**What to do:** Every record shown below should be duplicated exactly.

**Collection entries:**
<<<<

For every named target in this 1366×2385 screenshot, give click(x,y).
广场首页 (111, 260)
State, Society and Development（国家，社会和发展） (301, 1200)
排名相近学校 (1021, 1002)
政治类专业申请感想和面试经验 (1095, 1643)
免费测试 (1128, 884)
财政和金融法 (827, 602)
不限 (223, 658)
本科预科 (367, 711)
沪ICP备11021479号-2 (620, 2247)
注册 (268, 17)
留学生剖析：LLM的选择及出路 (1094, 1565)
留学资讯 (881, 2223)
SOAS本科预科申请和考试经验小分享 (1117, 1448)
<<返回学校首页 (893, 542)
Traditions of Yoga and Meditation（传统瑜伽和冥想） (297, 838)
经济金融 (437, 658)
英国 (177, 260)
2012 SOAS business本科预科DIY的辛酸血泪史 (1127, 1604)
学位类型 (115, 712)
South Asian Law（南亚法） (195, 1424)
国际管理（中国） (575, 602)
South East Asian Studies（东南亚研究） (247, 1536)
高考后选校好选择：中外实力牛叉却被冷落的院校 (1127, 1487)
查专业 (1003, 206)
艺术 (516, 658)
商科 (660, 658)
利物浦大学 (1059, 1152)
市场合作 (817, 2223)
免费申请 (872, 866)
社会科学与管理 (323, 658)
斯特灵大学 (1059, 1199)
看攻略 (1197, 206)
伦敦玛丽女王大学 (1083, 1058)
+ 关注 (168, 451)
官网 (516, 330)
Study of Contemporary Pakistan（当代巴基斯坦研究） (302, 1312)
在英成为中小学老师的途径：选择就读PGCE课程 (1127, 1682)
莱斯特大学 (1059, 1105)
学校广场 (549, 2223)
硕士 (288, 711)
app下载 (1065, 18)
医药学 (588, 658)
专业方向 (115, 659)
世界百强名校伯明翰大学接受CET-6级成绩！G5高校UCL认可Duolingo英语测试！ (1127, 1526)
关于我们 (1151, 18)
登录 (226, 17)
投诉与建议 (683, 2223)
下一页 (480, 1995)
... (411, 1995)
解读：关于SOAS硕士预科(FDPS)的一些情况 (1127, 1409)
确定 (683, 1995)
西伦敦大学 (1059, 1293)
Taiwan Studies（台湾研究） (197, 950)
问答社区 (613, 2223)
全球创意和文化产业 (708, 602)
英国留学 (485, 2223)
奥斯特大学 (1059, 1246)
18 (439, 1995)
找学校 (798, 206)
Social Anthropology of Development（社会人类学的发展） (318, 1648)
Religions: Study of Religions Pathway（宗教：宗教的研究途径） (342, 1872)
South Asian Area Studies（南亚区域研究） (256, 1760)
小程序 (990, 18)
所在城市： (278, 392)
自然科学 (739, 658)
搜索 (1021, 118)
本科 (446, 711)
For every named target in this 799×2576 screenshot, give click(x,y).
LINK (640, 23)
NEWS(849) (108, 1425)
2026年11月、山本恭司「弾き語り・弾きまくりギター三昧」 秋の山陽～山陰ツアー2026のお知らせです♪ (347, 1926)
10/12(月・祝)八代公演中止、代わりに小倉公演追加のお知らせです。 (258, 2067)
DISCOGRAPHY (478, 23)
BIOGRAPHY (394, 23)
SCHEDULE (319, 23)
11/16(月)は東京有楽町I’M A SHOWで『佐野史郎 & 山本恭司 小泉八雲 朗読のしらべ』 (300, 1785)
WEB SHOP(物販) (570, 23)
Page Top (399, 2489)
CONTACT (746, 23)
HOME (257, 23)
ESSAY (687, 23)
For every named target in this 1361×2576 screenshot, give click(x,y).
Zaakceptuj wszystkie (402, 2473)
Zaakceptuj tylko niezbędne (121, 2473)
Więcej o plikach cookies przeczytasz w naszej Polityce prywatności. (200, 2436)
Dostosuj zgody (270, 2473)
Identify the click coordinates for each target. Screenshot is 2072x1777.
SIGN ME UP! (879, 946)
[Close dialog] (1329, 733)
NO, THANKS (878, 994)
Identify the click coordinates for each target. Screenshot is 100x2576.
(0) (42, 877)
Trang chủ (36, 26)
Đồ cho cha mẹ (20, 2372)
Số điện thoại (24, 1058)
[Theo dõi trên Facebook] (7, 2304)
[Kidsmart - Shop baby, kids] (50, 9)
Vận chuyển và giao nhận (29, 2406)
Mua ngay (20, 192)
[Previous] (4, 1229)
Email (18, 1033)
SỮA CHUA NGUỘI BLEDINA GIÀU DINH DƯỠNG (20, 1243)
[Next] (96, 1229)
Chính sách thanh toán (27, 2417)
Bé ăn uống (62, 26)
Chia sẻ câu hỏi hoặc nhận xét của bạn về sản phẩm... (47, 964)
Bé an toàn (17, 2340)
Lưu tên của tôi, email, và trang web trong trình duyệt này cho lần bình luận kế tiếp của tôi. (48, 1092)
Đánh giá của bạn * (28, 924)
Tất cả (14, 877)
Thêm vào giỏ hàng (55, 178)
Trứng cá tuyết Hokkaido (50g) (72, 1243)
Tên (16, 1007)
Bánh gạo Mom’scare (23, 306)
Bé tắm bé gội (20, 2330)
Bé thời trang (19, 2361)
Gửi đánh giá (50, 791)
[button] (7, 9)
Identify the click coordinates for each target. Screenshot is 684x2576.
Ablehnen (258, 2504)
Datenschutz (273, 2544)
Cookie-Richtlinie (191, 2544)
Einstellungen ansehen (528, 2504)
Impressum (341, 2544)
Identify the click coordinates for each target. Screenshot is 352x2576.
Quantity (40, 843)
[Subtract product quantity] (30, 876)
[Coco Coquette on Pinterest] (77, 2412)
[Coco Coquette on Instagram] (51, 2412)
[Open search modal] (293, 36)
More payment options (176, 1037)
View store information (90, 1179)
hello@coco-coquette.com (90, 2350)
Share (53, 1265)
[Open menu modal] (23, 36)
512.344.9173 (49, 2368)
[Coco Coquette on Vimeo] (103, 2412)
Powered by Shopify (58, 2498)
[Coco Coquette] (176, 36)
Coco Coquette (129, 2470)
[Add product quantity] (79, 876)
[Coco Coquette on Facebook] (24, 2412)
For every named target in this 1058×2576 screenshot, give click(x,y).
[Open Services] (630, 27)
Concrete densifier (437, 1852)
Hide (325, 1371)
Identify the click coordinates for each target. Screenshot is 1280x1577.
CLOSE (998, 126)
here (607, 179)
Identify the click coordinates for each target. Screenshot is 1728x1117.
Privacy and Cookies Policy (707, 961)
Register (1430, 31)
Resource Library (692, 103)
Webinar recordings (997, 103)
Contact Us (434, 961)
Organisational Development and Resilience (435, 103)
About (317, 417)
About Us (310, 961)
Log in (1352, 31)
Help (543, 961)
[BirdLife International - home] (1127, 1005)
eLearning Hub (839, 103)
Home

>>>>

**Answer below:**
For every named target in this 1366×2385 screenshot, give click(x,y).
广场首页 (111, 260)
State, Society and Development（国家，社会和发展） (301, 1200)
排名相近学校 (1021, 1002)
政治类专业申请感想和面试经验 (1095, 1643)
免费测试 (1128, 884)
财政和金融法 (827, 602)
不限 (223, 658)
本科预科 (367, 711)
沪ICP备11021479号-2 (620, 2247)
注册 (268, 17)
留学生剖析：LLM的选择及出路 (1094, 1565)
留学资讯 (881, 2223)
SOAS本科预科申请和考试经验小分享 (1117, 1448)
<<返回学校首页 (893, 542)
Traditions of Yoga and Meditation（传统瑜伽和冥想） (297, 838)
经济金融 (437, 658)
英国 (177, 260)
2012 SOAS business本科预科DIY的辛酸血泪史 (1127, 1604)
学位类型 (115, 712)
South Asian Law（南亚法） (195, 1424)
国际管理（中国） (575, 602)
South East Asian Studies（东南亚研究） (247, 1536)
高考后选校好选择：中外实力牛叉却被冷落的院校 (1127, 1487)
查专业 (1003, 206)
艺术 (516, 658)
商科 (660, 658)
利物浦大学 (1059, 1152)
市场合作 (817, 2223)
免费申请 (872, 866)
社会科学与管理 (323, 658)
斯特灵大学 (1059, 1199)
看攻略 (1197, 206)
伦敦玛丽女王大学 (1083, 1058)
+ 关注 (168, 451)
官网 (516, 330)
Study of Contemporary Pakistan（当代巴基斯坦研究） (302, 1312)
在英成为中小学老师的途径：选择就读PGCE课程 (1127, 1682)
莱斯特大学 (1059, 1105)
学校广场 (549, 2223)
硕士 (288, 711)
app下载 (1065, 18)
医药学 (588, 658)
专业方向 (115, 659)
世界百强名校伯明翰大学接受CET-6级成绩！G5高校UCL认可Duolingo英语测试！ (1127, 1526)
关于我们 (1151, 18)
登录 (226, 17)
投诉与建议 (683, 2223)
下一页 (480, 1995)
... (411, 1995)
解读：关于SOAS硕士预科(FDPS)的一些情况 (1127, 1409)
确定 (683, 1995)
西伦敦大学 (1059, 1293)
Taiwan Studies（台湾研究） (197, 950)
问答社区 (613, 2223)
全球创意和文化产业 (708, 602)
英国留学 (485, 2223)
奥斯特大学 (1059, 1246)
18 (439, 1995)
找学校 (798, 206)
Social Anthropology of Development（社会人类学的发展） (318, 1648)
Religions: Study of Religions Pathway（宗教：宗教的研究途径） (342, 1872)
South Asian Area Studies（南亚区域研究） (256, 1760)
小程序 (990, 18)
所在城市： (278, 392)
自然科学 (739, 658)
搜索 (1021, 118)
本科 (446, 711)
For every named target in this 799×2576 screenshot, give click(x,y).
LINK (640, 23)
NEWS(849) (108, 1425)
2026年11月、山本恭司「弾き語り・弾きまくりギター三昧」 秋の山陽～山陰ツアー2026のお知らせです♪ (347, 1926)
10/12(月・祝)八代公演中止、代わりに小倉公演追加のお知らせです。 (258, 2067)
DISCOGRAPHY (478, 23)
BIOGRAPHY (394, 23)
SCHEDULE (319, 23)
11/16(月)は東京有楽町I’M A SHOWで『佐野史郎 & 山本恭司 小泉八雲 朗読のしらべ』 (300, 1785)
WEB SHOP(物販) (570, 23)
Page Top (399, 2489)
CONTACT (746, 23)
HOME (257, 23)
ESSAY (687, 23)
For every named target in this 1361×2576 screenshot, give click(x,y).
Zaakceptuj wszystkie (402, 2473)
Zaakceptuj tylko niezbędne (121, 2473)
Więcej o plikach cookies przeczytasz w naszej Polityce prywatności. (200, 2436)
Dostosuj zgody (270, 2473)
Identify the click coordinates for each target. Screenshot is 2072x1777.
SIGN ME UP! (879, 946)
[Close dialog] (1329, 733)
NO, THANKS (878, 994)
Identify the click coordinates for each target. Screenshot is 100x2576.
(0) (42, 877)
Trang chủ (36, 26)
Đồ cho cha mẹ (20, 2372)
Số điện thoại (24, 1058)
[Theo dõi trên Facebook] (7, 2304)
[Kidsmart - Shop baby, kids] (50, 9)
Vận chuyển và giao nhận (29, 2406)
Mua ngay (20, 192)
[Previous] (4, 1229)
Email (18, 1033)
SỮA CHUA NGUỘI BLEDINA GIÀU DINH DƯỠNG (20, 1243)
[Next] (96, 1229)
Chính sách thanh toán (27, 2417)
Bé ăn uống (62, 26)
Chia sẻ câu hỏi hoặc nhận xét của bạn về sản phẩm... (47, 964)
Bé an toàn (17, 2340)
Lưu tên của tôi, email, và trang web trong trình duyệt này cho lần bình luận kế tiếp của tôi. (48, 1092)
Đánh giá của bạn * (28, 924)
Tất cả (14, 877)
Thêm vào giỏ hàng (55, 178)
Trứng cá tuyết Hokkaido (50g) (72, 1243)
Tên (16, 1007)
Bánh gạo Mom’scare (23, 306)
Bé tắm bé gội (20, 2330)
Bé thời trang (19, 2361)
Gửi đánh giá (50, 791)
[button] (7, 9)
Identify the click coordinates for each target. Screenshot is 684x2576.
Ablehnen (258, 2504)
Datenschutz (273, 2544)
Cookie-Richtlinie (191, 2544)
Einstellungen ansehen (528, 2504)
Impressum (341, 2544)
Identify the click coordinates for each target. Screenshot is 352x2576.
Quantity (40, 843)
[Subtract product quantity] (30, 876)
[Coco Coquette on Pinterest] (77, 2412)
[Coco Coquette on Instagram] (51, 2412)
[Open search modal] (293, 36)
More payment options (176, 1037)
View store information (90, 1179)
hello@coco-coquette.com (90, 2350)
Share (53, 1265)
[Open menu modal] (23, 36)
512.344.9173 (49, 2368)
[Coco Coquette on Vimeo] (103, 2412)
Powered by Shopify (58, 2498)
[Coco Coquette] (176, 36)
Coco Coquette (129, 2470)
[Add product quantity] (79, 876)
[Coco Coquette on Facebook] (24, 2412)
For every named target in this 1058×2576 screenshot, give click(x,y).
[Open Services] (630, 27)
Concrete densifier (437, 1852)
Hide (325, 1371)
Identify the click coordinates for each target. Screenshot is 1280x1577.
CLOSE (998, 126)
here (607, 179)
Identify the click coordinates for each target. Screenshot is 1728x1117.
Privacy and Cookies Policy (707, 961)
Register (1430, 31)
Resource Library (692, 103)
Webinar recordings (997, 103)
Contact Us (434, 961)
Organisational Development and Resilience (435, 103)
About (317, 417)
About Us (310, 961)
Log in (1352, 31)
Help (543, 961)
[BirdLife International - home] (1127, 1005)
eLearning Hub (839, 103)
Home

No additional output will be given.